(Records for locating described items)
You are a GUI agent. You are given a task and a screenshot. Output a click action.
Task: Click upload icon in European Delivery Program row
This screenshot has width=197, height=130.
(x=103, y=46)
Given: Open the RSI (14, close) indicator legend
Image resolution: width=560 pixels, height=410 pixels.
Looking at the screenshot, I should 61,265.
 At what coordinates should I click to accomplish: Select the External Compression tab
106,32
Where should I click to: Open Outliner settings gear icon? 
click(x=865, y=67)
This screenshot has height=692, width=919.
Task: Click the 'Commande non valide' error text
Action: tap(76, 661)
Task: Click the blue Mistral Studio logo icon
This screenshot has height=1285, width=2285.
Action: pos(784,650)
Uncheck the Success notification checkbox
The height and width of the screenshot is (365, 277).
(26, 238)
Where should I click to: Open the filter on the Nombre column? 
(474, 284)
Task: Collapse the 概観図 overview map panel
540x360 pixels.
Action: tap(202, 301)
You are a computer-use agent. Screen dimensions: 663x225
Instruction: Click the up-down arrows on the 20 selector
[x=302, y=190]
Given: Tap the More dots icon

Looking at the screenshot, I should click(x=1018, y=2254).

» Exercise details
Rewrite all of the records above, replacing "Where should I click to:" with "Which point should I click to:" and leaving everything else unchanged.

» The answer
You are a GUI agent. You are given a task and a screenshot. Output a click action.
Task: Click upload icon in European Delivery Program row
This screenshot has width=197, height=130.
(x=103, y=46)
Given: Open the RSI (14, close) indicator legend
Image resolution: width=560 pixels, height=410 pixels.
Looking at the screenshot, I should 61,265.
 At what coordinates should I click to accomplish: Select the External Compression tab
106,32
Which point should I click to: Open Outliner settings gear icon? 
click(x=865, y=67)
This screenshot has height=692, width=919.
Task: Click the 'Commande non valide' error text
Action: tap(76, 661)
Task: Click the blue Mistral Studio logo icon
This screenshot has height=1285, width=2285.
Action: pos(784,650)
Uncheck the Success notification checkbox
The height and width of the screenshot is (365, 277).
(26, 238)
Which point should I click to: Open the filter on the Nombre column? 
(474, 284)
Task: Collapse the 概観図 overview map panel
540x360 pixels.
Action: tap(202, 301)
You are a computer-use agent. Screen dimensions: 663x225
Instruction: Click the up-down arrows on the 20 selector
[x=302, y=190]
Given: Tap the More dots icon

Looking at the screenshot, I should click(x=1018, y=2254).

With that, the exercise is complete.